With the officers’ integrity compromise­d, prosecutor­s undertook an initial review that encompasse­d about 280 cases. If the cases could be salvaged, they would try to salvage them. If the cases relied substantia­lly on the officers, they would be dropped, or, if already closed with a conviction, prosecutor­s would file motions to reopen the cases and drop them. Defense attorneys undertook a parallel effort.

Kelly’s brush with the Gun Trace Task Force came in June 2015, when officers came crashing into his home armed with a search warrant. Sgt. Thomas Allers and Detectives Momodu Gondo and Jemell Rayam, who have all pleaded guilty in the racketeeri­ng case, were among the officers who searched and said they found heroin.

Kelly posted $50,000 bail and was released. Four months later, he pleaded guilty and was ordered to pay a fine of $100.

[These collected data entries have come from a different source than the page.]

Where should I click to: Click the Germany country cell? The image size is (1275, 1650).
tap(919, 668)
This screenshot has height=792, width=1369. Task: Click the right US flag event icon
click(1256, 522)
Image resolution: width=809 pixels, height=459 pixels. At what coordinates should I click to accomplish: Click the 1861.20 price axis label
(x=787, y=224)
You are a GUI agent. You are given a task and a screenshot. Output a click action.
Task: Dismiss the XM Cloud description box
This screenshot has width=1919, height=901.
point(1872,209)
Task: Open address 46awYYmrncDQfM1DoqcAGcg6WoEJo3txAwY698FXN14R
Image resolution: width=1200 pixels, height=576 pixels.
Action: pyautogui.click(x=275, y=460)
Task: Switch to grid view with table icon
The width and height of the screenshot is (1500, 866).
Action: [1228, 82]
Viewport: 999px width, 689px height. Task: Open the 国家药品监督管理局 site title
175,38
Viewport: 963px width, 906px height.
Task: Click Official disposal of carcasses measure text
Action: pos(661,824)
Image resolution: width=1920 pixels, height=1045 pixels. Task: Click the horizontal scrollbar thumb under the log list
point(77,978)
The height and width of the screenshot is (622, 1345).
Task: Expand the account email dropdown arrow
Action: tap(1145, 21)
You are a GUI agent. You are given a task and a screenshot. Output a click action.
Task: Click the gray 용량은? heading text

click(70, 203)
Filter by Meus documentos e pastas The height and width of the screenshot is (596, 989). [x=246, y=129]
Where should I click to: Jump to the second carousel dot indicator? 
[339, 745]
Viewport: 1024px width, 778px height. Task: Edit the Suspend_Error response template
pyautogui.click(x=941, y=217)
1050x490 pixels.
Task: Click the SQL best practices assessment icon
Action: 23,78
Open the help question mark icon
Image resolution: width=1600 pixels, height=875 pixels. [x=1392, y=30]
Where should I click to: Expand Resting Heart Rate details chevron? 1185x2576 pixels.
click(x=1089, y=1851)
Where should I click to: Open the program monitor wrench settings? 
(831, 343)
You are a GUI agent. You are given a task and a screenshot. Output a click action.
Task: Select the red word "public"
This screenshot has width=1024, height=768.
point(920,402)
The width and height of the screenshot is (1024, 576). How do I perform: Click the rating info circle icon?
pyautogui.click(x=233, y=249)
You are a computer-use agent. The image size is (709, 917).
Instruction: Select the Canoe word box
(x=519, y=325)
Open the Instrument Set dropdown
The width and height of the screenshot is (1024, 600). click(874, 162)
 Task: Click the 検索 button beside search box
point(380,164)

On Wednesday afternoon, no one was present in the fifth-floor, wood-paneled courtroom other than a reporter and a law clerk awaiting an unrelated case.

“Your honor, Deborah Levi on behalf of Mr. Kelly,” said Levi, the defense attorney he’d never met.

She explained to Circuit Judge Charles Dorsey that Kelly’s sister informed her the previous day that “he is now the late Mr. Kelly, as he has passed away since the time of this conviction.”

Gioia paused, unsure whether the matter was even worth going forward.

“The reason for my pausing is that, ordinarily, the unfortunat­e events in this case would not be an occasion for someone to have a conviction … vacated,” he said.

“But,” he continued, “since we don’t have a death certificat­e, we don’t know factually that he is deceased, I would ask the court entertain the motion, favorably of course, and allow the state to enter a nolle prosse in the case.” “Granted,” Dorsey said. Prior to Kelly’s case, another also was reopened and dismissed. Richard Anthony Griffin’s handgun conviction from 2015 no longer stands. Prosecutor­s and the public defender’s office haven’t been able to find him, either.